L’article 225 de la loi n°2020-1721 du 29 décembre 2020 portant loi de finances pour 2021 introduit un bouleversement considérable dans les conditions économiques d’exploitation de certaines installations de production d’énergie photovoltaïque. En effet, il autorise le gouvernement à réduire le tarif d’achat de l’électricité produite par les installations d’une puissance crête de plus de 250 kilowatts, pour les contrats conclus en application des arrêtés du 10 juillet 2006, du 12 janvier 2010 et du 31 août 2010. Cette réduction interviendra à un niveau et une date fixée par une arrêté conjoint des ministres en charge de l’énergie et du budget.

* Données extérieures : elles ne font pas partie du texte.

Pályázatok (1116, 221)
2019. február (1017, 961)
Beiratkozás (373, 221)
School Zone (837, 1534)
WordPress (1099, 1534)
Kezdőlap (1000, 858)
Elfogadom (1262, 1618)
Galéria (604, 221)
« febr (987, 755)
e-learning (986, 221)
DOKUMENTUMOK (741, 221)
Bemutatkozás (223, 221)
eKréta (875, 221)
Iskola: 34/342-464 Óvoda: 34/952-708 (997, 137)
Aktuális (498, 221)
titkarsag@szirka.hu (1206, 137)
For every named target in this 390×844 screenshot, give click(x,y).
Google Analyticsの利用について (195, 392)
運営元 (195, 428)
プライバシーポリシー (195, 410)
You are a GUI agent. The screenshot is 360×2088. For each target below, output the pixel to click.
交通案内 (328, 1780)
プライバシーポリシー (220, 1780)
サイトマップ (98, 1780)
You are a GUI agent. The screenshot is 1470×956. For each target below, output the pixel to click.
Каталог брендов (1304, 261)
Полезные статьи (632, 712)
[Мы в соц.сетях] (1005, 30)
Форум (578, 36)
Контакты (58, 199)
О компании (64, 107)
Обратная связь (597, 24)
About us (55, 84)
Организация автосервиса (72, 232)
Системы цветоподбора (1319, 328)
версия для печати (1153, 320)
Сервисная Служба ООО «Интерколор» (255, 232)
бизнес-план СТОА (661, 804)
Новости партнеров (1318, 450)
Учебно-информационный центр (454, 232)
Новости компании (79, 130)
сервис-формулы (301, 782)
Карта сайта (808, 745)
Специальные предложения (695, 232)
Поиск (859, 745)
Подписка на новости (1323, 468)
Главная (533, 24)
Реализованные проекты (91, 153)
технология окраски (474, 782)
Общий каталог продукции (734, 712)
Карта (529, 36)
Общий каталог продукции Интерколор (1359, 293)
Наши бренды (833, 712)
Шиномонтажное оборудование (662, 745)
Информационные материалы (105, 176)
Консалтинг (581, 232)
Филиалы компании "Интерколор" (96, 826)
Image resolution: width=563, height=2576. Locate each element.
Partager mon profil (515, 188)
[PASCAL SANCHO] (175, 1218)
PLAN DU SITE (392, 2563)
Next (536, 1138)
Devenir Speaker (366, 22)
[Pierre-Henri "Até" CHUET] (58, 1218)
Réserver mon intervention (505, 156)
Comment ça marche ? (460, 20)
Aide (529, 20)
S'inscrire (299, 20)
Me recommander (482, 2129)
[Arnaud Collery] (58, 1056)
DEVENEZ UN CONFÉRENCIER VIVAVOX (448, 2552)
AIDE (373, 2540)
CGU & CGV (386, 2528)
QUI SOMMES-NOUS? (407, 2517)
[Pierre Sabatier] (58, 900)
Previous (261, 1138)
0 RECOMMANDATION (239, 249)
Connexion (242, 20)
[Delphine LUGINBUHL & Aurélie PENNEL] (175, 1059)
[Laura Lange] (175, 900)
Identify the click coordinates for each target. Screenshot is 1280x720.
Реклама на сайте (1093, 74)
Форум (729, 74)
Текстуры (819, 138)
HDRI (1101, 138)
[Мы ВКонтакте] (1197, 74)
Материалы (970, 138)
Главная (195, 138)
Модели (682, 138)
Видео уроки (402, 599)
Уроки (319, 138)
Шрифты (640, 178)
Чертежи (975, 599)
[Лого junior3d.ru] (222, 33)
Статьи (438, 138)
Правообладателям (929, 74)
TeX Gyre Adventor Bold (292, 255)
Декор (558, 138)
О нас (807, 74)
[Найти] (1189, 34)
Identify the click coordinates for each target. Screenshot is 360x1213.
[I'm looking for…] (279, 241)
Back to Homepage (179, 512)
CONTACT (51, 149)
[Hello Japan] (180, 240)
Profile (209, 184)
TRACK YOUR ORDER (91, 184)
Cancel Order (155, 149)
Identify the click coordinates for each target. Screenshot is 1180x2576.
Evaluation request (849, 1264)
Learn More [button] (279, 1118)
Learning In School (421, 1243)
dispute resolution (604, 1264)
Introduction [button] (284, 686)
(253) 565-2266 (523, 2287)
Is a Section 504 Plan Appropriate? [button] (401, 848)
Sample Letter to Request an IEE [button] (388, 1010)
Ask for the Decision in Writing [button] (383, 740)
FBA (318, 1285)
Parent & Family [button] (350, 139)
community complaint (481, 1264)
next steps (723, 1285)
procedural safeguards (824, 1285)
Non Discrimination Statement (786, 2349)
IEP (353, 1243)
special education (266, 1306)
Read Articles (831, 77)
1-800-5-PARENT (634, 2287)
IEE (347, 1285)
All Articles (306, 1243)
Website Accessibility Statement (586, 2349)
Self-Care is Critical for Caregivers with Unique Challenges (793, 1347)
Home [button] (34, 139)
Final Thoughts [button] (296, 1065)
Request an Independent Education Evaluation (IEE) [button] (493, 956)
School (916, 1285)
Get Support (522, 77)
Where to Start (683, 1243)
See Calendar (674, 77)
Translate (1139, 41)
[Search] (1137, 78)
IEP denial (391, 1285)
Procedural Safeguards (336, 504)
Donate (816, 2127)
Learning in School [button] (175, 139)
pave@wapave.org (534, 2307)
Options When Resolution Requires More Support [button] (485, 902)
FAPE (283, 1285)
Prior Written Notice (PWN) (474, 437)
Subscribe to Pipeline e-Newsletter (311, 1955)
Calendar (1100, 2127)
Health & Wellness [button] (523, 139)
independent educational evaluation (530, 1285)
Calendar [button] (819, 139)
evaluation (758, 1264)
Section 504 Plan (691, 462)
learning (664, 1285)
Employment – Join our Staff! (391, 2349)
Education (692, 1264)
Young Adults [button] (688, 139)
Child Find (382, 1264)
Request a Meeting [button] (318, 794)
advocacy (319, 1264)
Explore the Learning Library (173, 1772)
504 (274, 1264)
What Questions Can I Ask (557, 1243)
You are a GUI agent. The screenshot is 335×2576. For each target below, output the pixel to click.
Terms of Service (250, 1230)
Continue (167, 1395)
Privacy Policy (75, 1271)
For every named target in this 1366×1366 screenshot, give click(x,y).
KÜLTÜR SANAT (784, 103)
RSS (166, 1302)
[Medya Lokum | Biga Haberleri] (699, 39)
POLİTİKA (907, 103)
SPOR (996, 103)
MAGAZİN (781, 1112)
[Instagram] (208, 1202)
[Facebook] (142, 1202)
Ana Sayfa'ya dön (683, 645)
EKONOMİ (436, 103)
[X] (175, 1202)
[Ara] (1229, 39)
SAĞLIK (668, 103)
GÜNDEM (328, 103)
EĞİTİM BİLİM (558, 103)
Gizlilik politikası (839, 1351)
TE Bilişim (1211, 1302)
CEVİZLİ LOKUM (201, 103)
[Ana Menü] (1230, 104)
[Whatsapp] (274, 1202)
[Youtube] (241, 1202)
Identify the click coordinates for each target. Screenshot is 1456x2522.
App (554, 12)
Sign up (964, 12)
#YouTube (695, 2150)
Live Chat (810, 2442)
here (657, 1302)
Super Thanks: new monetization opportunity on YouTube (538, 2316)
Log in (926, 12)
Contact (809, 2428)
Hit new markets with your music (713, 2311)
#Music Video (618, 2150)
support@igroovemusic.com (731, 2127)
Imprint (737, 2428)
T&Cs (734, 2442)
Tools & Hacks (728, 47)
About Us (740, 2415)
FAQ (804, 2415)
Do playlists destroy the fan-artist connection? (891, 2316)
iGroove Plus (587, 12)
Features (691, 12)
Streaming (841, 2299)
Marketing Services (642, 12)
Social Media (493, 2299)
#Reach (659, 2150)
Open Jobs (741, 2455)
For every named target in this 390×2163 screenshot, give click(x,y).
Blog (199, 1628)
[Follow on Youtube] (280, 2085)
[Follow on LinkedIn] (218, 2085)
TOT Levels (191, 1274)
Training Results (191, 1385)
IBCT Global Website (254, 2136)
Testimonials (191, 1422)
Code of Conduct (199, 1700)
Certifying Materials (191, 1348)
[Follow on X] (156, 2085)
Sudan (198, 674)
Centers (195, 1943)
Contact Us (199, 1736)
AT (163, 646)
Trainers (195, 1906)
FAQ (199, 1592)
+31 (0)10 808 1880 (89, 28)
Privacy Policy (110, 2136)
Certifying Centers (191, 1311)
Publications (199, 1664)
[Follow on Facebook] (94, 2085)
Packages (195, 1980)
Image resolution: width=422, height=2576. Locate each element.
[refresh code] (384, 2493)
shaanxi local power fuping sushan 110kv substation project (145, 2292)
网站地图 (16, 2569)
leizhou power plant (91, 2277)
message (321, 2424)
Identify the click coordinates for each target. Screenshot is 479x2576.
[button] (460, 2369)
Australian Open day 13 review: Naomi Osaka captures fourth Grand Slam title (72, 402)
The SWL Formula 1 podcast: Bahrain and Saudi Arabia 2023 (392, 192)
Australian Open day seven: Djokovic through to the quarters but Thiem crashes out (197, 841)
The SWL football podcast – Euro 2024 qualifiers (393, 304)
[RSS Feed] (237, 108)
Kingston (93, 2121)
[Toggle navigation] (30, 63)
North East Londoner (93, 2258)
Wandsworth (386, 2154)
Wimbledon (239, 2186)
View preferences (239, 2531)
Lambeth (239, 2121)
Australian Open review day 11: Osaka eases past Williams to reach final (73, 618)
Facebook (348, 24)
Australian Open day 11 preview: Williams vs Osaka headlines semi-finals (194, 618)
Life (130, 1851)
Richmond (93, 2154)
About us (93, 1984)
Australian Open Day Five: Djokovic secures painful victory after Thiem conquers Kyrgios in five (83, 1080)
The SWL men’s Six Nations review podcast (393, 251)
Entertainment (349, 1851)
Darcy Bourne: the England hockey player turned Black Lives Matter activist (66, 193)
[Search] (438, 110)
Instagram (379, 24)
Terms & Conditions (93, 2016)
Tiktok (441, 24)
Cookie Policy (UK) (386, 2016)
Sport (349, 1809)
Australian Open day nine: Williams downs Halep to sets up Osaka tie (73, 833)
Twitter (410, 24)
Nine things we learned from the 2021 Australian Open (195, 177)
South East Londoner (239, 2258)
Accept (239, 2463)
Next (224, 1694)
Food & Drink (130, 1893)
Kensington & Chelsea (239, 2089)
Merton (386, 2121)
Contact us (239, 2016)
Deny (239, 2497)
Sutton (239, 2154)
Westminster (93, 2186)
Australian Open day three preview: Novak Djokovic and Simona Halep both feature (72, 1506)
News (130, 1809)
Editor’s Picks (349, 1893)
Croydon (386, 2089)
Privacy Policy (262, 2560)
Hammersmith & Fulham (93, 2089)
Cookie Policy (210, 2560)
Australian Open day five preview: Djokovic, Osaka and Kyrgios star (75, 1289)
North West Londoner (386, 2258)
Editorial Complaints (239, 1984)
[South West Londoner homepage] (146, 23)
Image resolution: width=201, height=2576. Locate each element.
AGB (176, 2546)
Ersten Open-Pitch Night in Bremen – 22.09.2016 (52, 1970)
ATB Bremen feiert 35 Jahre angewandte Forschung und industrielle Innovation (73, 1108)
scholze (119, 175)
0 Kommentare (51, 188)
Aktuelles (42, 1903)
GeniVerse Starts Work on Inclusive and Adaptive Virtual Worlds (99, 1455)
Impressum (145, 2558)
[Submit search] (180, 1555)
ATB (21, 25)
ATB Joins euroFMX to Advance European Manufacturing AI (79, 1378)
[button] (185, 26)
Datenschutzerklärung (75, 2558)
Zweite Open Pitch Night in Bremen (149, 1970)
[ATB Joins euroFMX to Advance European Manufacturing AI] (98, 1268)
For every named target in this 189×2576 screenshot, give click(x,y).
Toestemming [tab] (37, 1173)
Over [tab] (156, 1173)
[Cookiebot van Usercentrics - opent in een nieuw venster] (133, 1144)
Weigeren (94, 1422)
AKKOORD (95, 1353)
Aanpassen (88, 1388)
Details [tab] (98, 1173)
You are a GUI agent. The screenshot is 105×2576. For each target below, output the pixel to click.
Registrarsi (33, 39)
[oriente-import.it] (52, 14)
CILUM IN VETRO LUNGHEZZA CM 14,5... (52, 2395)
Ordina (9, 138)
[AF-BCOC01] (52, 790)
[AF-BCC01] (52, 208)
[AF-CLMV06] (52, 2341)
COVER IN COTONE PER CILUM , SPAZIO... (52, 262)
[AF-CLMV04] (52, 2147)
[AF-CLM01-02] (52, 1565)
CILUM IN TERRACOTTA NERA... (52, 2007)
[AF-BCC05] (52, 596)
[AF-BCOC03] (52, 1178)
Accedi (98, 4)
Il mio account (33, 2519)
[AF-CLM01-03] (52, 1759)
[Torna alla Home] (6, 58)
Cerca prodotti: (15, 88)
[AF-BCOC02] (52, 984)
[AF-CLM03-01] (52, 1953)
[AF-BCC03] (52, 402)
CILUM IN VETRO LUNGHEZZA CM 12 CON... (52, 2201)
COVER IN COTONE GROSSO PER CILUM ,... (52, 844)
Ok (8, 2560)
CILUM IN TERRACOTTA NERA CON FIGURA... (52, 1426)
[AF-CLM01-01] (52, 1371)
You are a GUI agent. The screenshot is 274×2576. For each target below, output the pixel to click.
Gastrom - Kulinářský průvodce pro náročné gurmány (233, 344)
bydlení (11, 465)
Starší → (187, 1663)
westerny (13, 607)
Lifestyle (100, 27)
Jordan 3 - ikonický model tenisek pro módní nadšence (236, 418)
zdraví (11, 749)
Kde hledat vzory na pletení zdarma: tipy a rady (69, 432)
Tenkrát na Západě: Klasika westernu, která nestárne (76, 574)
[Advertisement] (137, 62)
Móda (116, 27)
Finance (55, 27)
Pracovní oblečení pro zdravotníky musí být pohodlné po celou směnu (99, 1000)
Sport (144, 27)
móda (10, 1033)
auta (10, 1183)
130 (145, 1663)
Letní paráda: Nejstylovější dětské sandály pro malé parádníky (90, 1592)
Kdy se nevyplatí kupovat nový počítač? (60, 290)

L’inspiration de cette mesure est très clairement de caractère budgétaire comme le montrent les débats ayant précédé l’adoption de cette disposition. Il s’agit pour l’Etat de faire des économies sur ce dispositif, au titre de la compensation due au titre des charges du service public de l’énergie, en s’appuyant sur le fait que les coûts de production de l’énergie photovoltaïque ont connu une baisse significative depuis quelques années. Une telle motivation – et la précipitation dans laquelle cette mesure a été prise – traduisent certainement le souhait de Bercy de faire un certain nombre d’économies, alors que la dette publique a connu en 2020 une hausse sans précédent du fait de l’épidémie de COVID 19.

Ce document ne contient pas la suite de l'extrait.